━━━━━ Dataset content ━━━━━

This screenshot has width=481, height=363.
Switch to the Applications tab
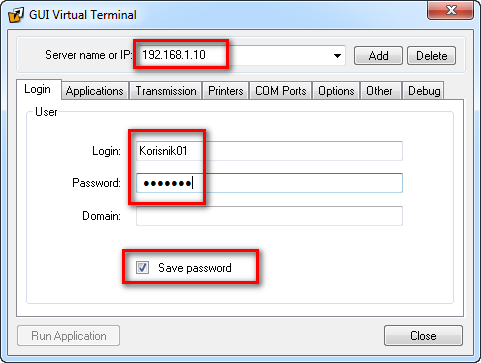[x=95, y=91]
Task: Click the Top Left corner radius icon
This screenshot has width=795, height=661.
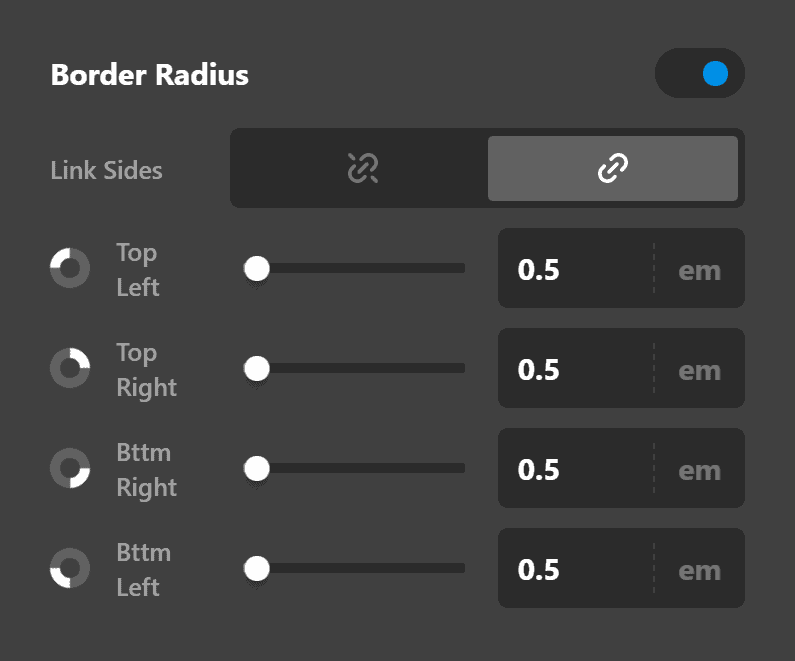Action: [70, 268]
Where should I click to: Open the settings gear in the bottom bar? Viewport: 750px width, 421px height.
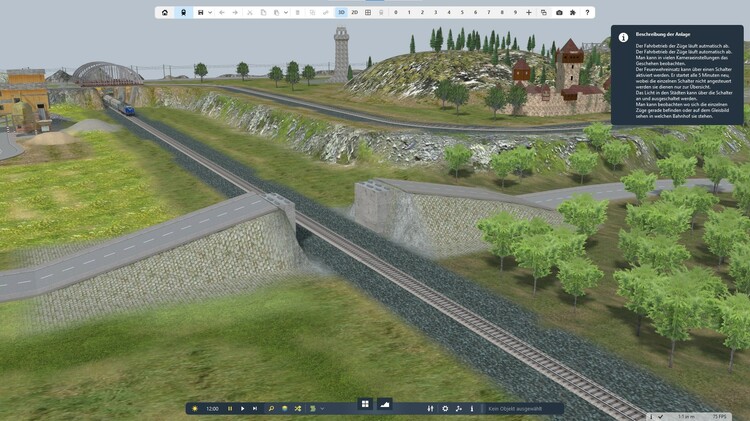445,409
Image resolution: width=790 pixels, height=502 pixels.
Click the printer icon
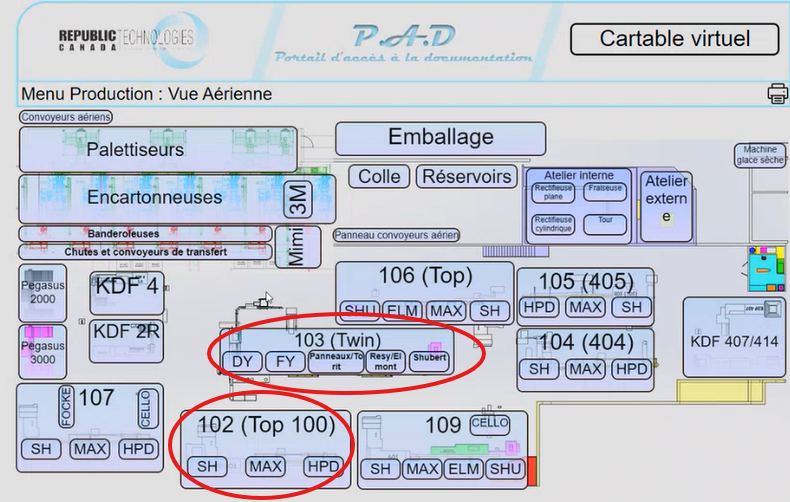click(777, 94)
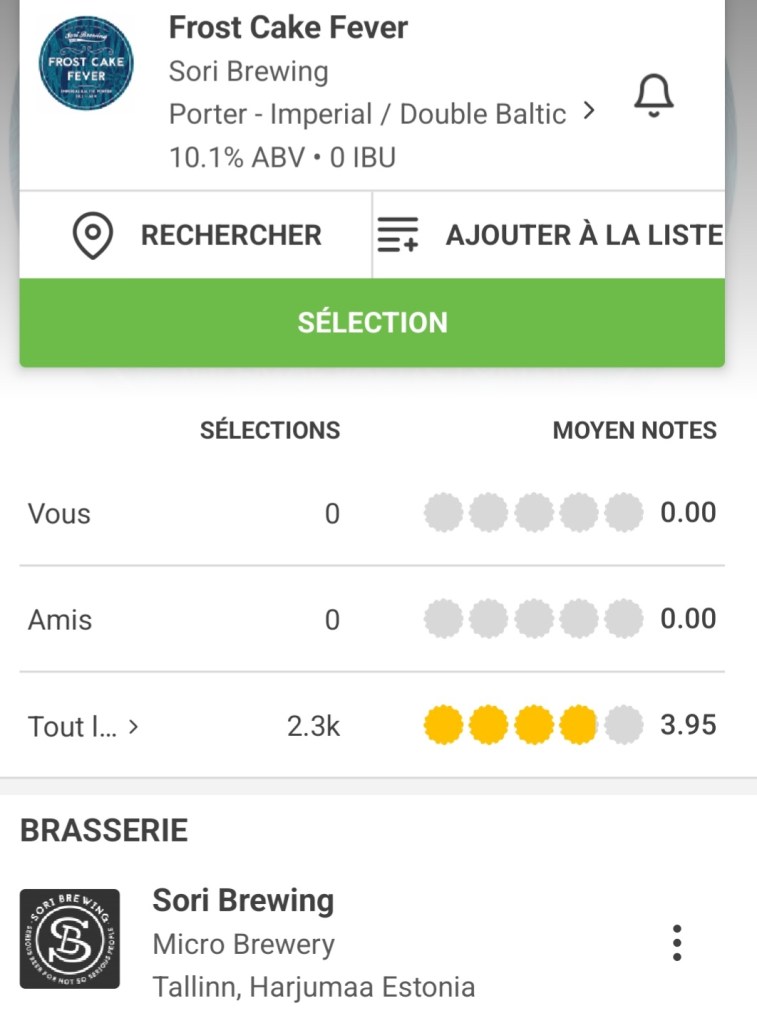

━━━━━

**Description of the task:** Transcribe each entry exactly; images stay out.

**Task answer:**
This screenshot has width=481, height=363.
Switch to the Applications tab
[x=95, y=91]
Task: Click the Top Left corner radius icon
This screenshot has width=795, height=661.
Action: [70, 268]
Where should I click to: Open the settings gear in the bottom bar? Viewport: 750px width, 421px height.
445,409
Image resolution: width=790 pixels, height=502 pixels.
Click the printer icon
click(777, 94)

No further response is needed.